Power BI Custom Visuals – My top picks part two

If you missed part one of ‘Power BI Custom Visuals – my top picks’, which was basically a love letter to the OK Viz team, check it out now.

So this is the second part of my top picks, looking at the visuals I tend to use when creating Power BI reports. As mentioned in part one, there are about 12 ones that I use, I do tend to be fairly conservative in using custom visuals, there are a quite a number now, and tend to side with functional, and less flashy/gimmicky choices, as those tend to  kick in the attentive process and not be as intuitive to use, and ultimately distract from the information that you wish to show. Anyway here’s the final few.

Infographic Designer

I tend to use this for Cards visual, more than the chart visual, to create cards that have a few more formatting options, multiple values, and place a visual in the background. But I do use it for charts on occasion. So you can create a chart made up of objects, that can be filled and displayed to show the data. The cards one I really like, just for the ability to add a visual in the background. There is a choice of pre-canned visuals and you can add your own as well. It can be a bit slow to render the objects when switching between tabs in Power BI Desktop, would it help if it was split into two visuals, one for card, one for charts?


So in the above example visual, the ink toner has been created with the visual.


You can have graphic objects make up your columns.


And add Cards with backgrounds, with text layers and formatting options.

It can have a bit of a delay in rendering the objects when switching tab, or on first loading, hopefully future updates will address this performance issue. So at the moment don’t overuse it on a report.

Flow Map

Flow map is a nice visual for displaying the movement of items, maybe from a store location to a customers site. I’ve used it to display deliveries between stores and customers and if you have multiple store sites, show if there is any overlap in area using a particular store.

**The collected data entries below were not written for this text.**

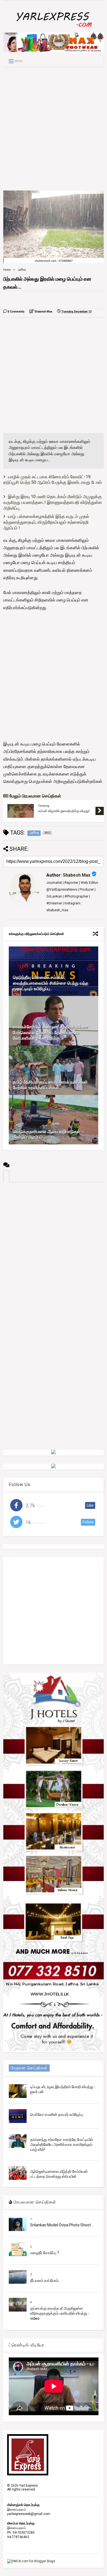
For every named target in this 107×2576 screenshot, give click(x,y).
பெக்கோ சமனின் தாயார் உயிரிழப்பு (56, 2114)
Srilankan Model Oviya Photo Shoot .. (61, 2225)
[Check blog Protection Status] (31, 2561)
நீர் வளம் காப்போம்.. (45, 2280)
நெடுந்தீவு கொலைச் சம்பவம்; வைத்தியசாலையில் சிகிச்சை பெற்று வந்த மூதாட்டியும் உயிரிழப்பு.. (50, 983)
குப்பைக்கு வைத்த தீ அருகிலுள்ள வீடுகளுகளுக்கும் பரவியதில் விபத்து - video (59, 2313)
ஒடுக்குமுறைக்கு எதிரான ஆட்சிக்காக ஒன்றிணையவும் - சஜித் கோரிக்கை (63, 811)
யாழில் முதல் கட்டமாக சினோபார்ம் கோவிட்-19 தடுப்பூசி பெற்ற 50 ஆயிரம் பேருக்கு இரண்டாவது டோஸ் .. (52, 482)
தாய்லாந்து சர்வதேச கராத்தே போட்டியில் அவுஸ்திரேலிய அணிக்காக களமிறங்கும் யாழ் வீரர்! (61, 2144)
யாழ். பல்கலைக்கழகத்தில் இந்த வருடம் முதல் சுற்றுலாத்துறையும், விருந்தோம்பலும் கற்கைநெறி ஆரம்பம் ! (46, 522)
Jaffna (22, 269)
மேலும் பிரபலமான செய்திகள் (34, 796)
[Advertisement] (53, 128)
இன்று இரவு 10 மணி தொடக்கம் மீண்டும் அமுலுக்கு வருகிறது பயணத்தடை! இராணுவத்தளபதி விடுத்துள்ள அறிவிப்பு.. (52, 502)
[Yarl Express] (53, 28)
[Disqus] (53, 1251)
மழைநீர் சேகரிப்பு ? (44, 2253)
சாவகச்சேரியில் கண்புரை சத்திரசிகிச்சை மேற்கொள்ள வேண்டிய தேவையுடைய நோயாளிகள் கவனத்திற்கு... (50, 1032)
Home (7, 269)
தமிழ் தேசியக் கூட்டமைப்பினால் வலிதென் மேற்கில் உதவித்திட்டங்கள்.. (50, 1084)
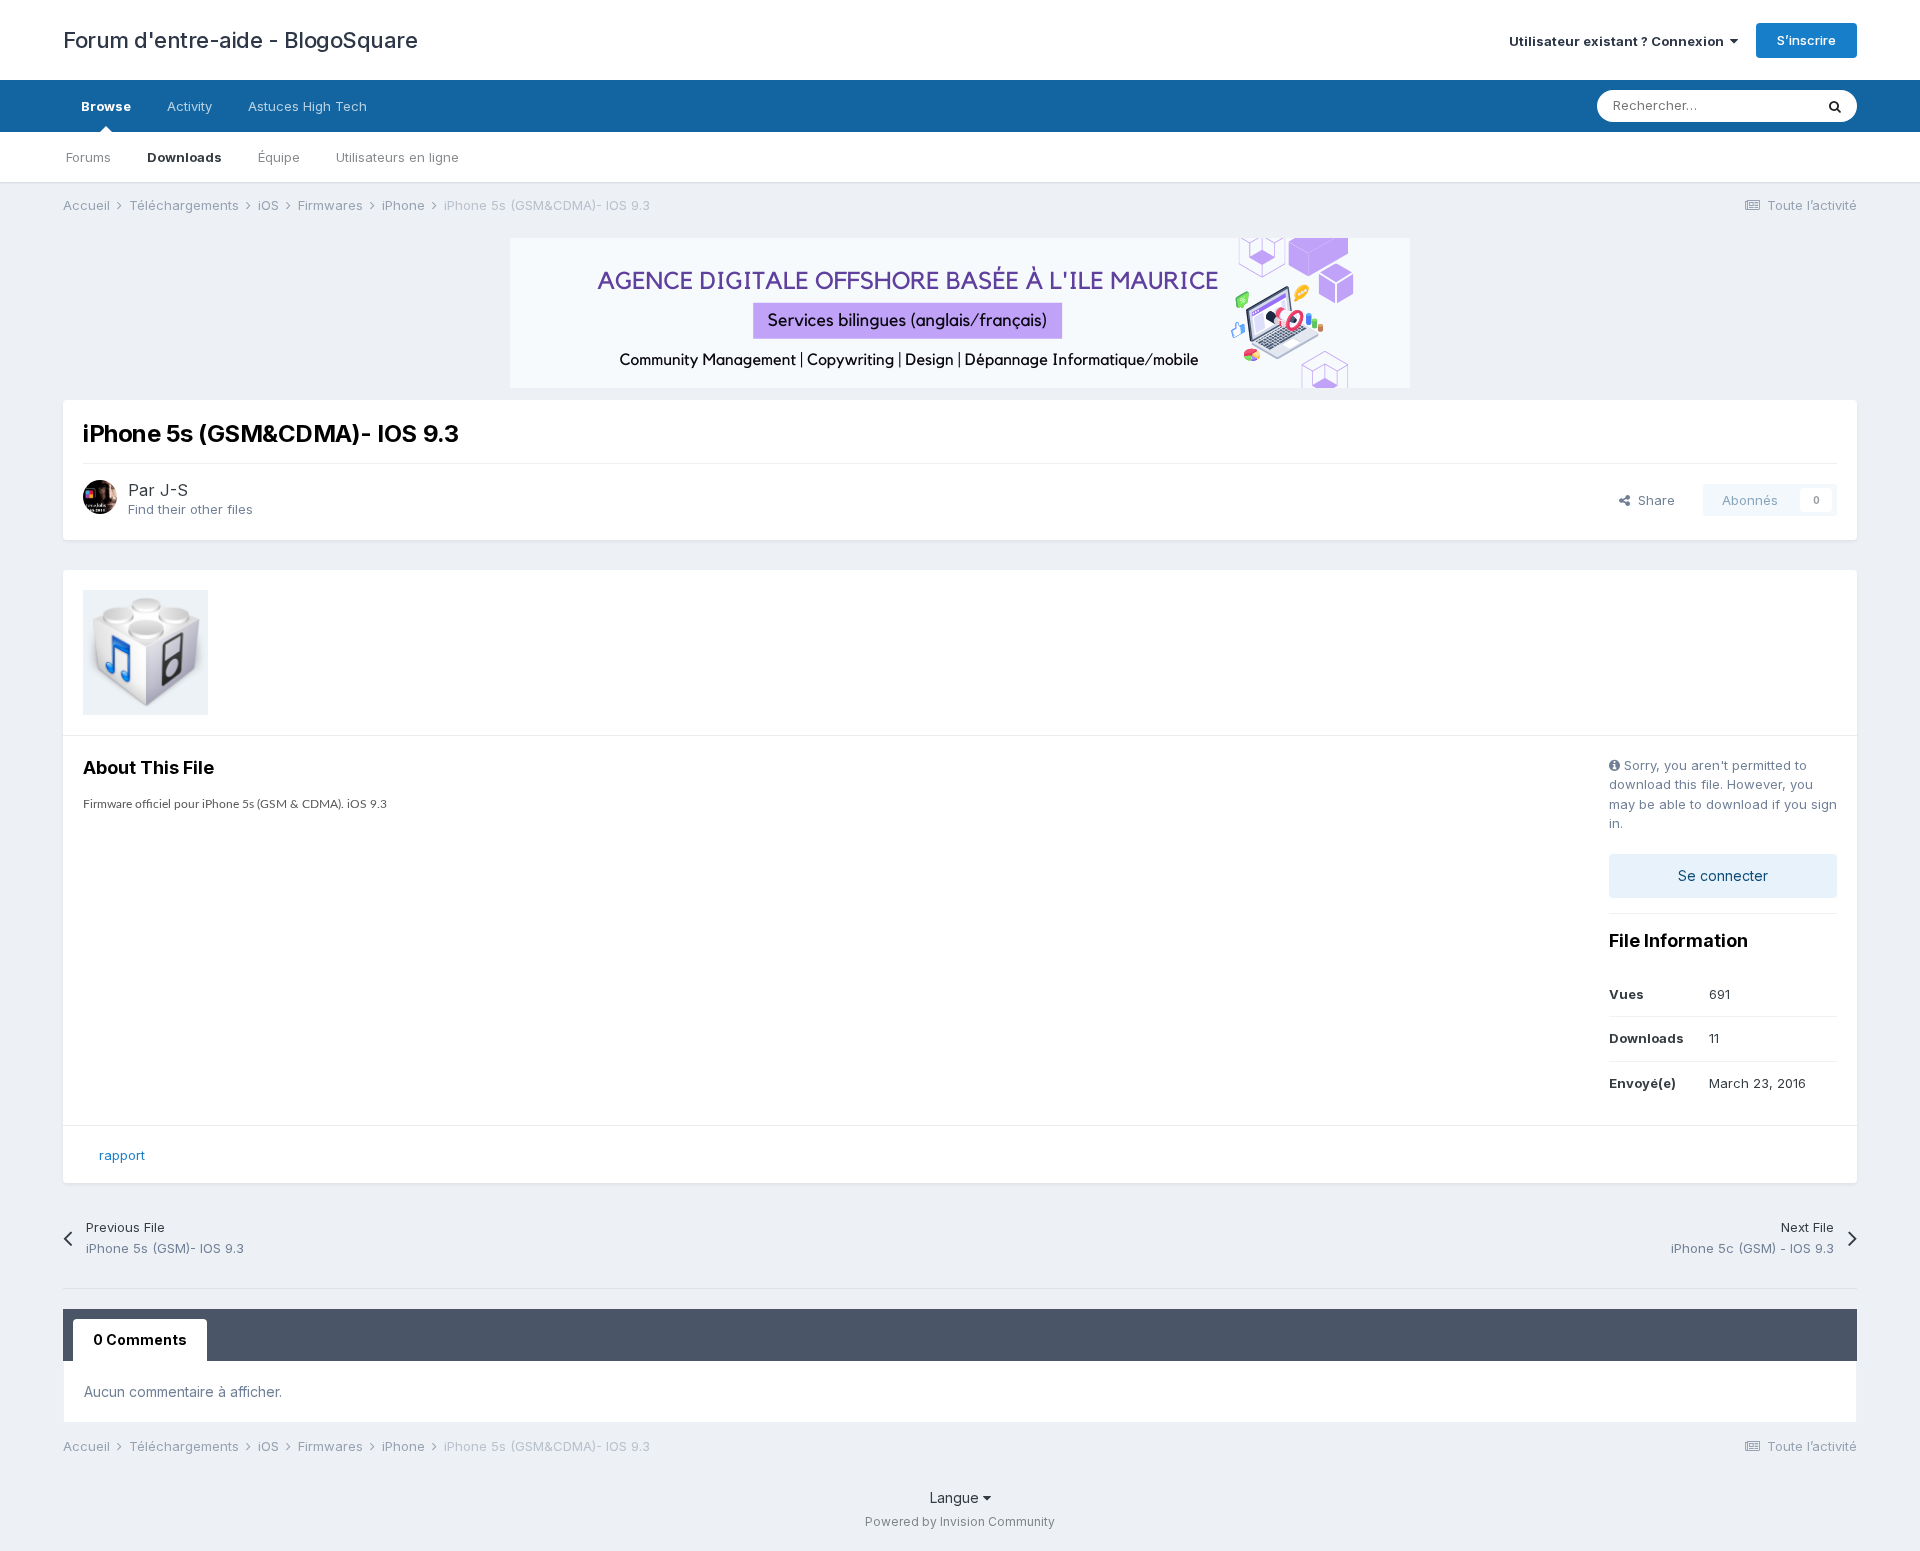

So in the above GIF, it shows the deliveries from a location to a ship to Post Code. There is not a lot to this visual in terms of formatting, or features, but the value is in showing the thickness of the flow and the spread of where something is being delivered to.

Chiclet Slicer

Slicers have improved with types since Power BI was released, we now have drop-down, time and number range slicers, but for the most part they are the regular check boxes. There is nothing wrong with those, but if you need something with a bit more visual flourish Chiclet Slicer is the way to go. It can display nice big buttons, which is great when using in a mobile view of a report.

You you can define the number of columns, rows and even use images as the button objects. If you just want a nice looking slicer, with colour options this one is for you.



The basic gauge in Power BI is a bit plain and you can’t configure much on it. Of the few gauge visuals I’ve found this one the best.


You can configure, target, ranges, add call out values and do all the cool colour stuff. You can also change the angles of the gauge to create a vertical gauge, rather than the plain horizontal one. It is a great example of a fully developed and capable visual. Some times it feels like some of the custom visual seem half finished, but I was so impressed when this came out, I even emailed the developer a thank you.

HTML Viewer

This is a humble little visual, the preview of it in the Office Store, just show text layout, but I’ve used it to help show embedded images, and make a few reports a bit visually richer to show KPI’s and Meeting room facilities (projectors, phone etc). You can do a lot with a bit of HTML, calculated columns and measures.


The image on the left is embedded using base64 into Power BI, and displayed using the HTML Viewer.

Wrapping things up

Those are my top picks and tend to be in a number of Power BI projects that I have done. As mentioned at the start I tend to be fairly conservative in using custom visuals, as it can sometimes get in the way of understanding the information, and most of the time the standard visuals do the job. Hope you found this post helpful and shows some of the options that you have with Power BI and visuals.